The semi, including a tanker owned by Roosevelt, Utah-based Basin Western Inc., was headed north on Highway 141, approximately 10 miles north of Gateway, before crashing through a guardrail and rolling on its right side down an embankment, State Trooper Nate Reid said.
Speed was a likely factor in the crash and the driver faces a pending careless driving charge, Reid said. The driver wasn’t immediately identified.
The Grand Junction Fire Department’s hazardous materials team was initially called to the scene at 11:15 a.m., where it spent most of the day.
Crews estimated at least 7,000 gallons of crude had spilled, according to Fire Department spokesman Mike Page. The semi’s tanker had a capacity of some 10,000 gallons. How much of it seeped into West Creek, a waterway that feeds into the Dolores River, wasn’t clear.
“A lot of it was absorbed into the ground,” Page said.

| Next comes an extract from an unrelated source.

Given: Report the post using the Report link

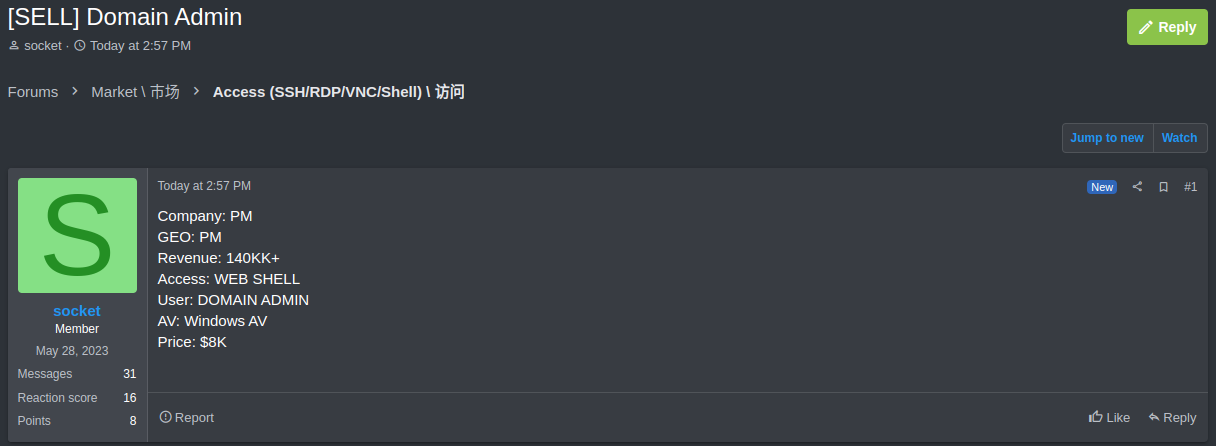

Evidence of oil in the water was observed about one-eighth of a mile downstream from the accident site, Page said. Crews hoped to contain it with absorbent water booms, he said. Lloyd Dean, president of Basin Western Inc., said the crude was being hauled from a drilling operation in Bluff, Utah, which is near Blanding, and was headed for a pipeline in Rangely. The company trucks crude between the locations once or twice weekly, he said.
Fire officials said environmental consultants working for Basin Western responded to the scene. The Environmental Protection Agency had a representative still en route as of late afternoon, according to Richard Mylott, Denver EPA spokesman.
The driver suffered minor cuts during the crash and extricated himself from the wreck, according to radio reports.
Mike Hall, director of facilities at Gateway Canyons Resort, said they shut off pumps and closed a headgate as a precaution upon being notified soon after the crash of potential contamination to West Creek.
The resort pulls irrigation water from the creek, he said.